Pictures are to be left out, and only the lines from the one containing "Task: Click the word" through the last line of the data are to be returned exactly.

* [Records]:
************
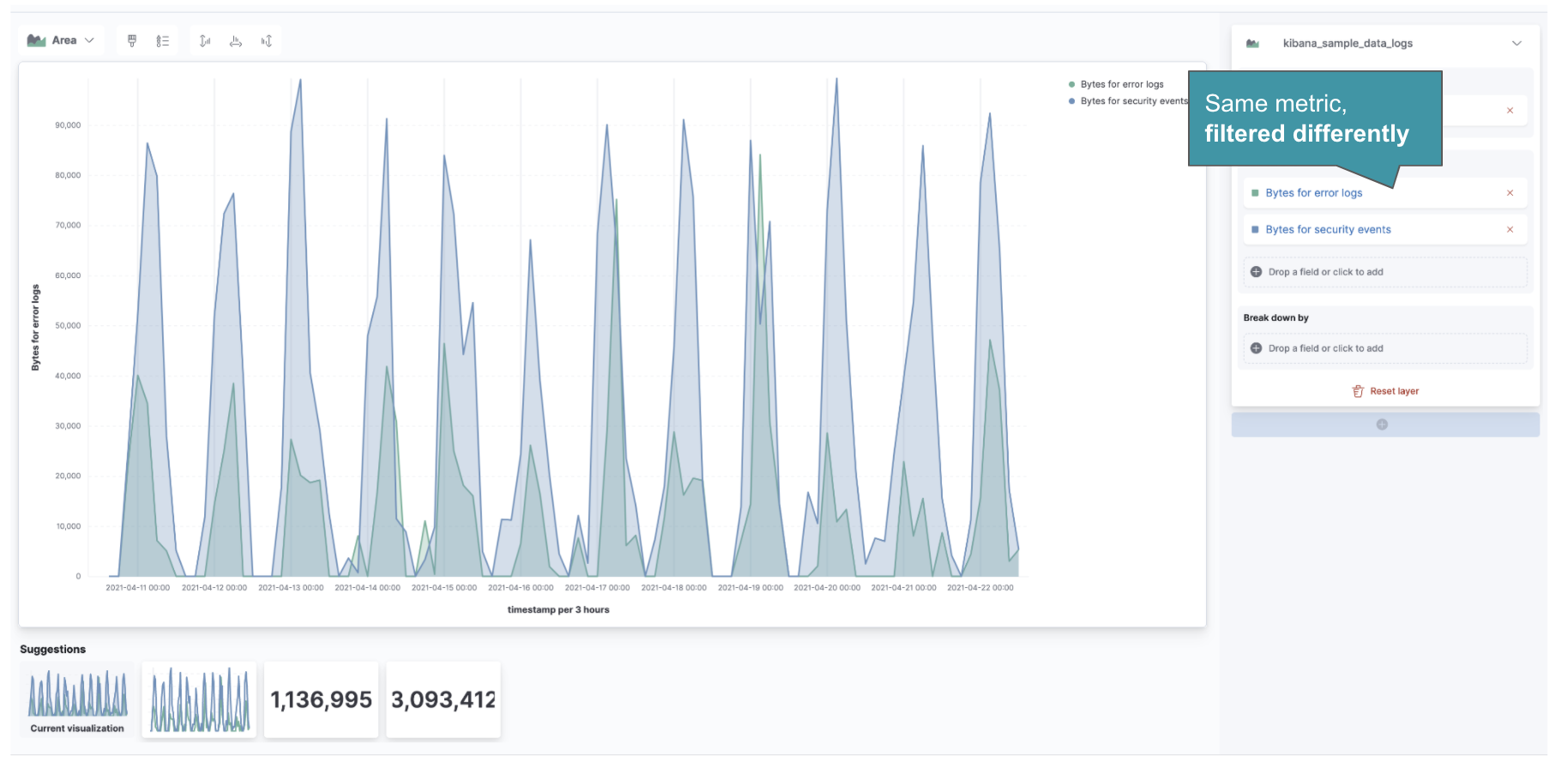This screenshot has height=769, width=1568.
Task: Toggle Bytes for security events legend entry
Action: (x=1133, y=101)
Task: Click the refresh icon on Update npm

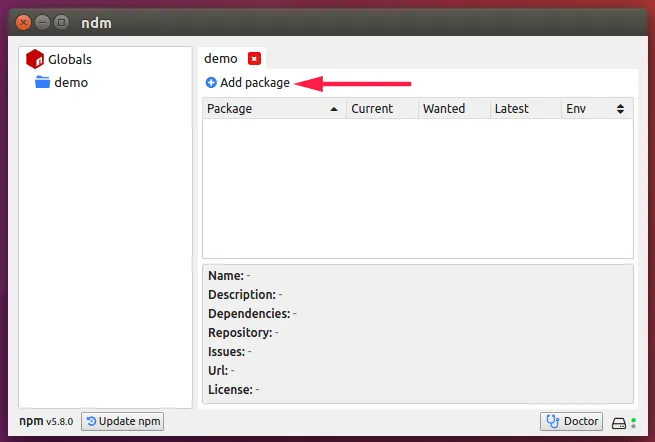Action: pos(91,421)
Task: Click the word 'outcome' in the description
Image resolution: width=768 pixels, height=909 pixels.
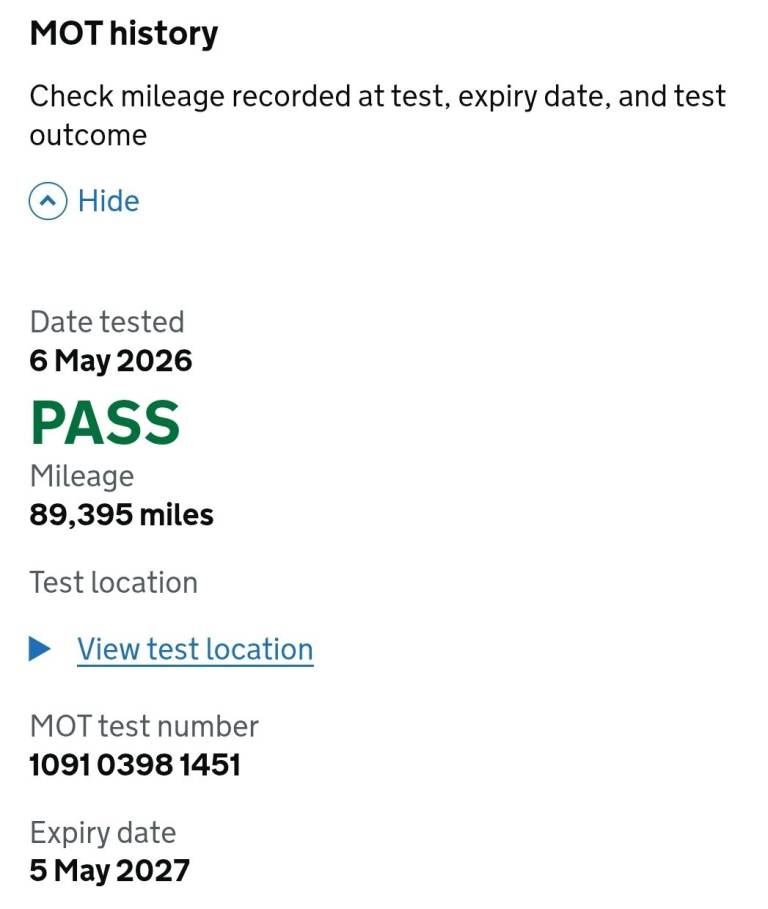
************
* [Your response]:
Task: Click the word 'outcome' in the description
Image resolution: width=768 pixels, height=909 pixels.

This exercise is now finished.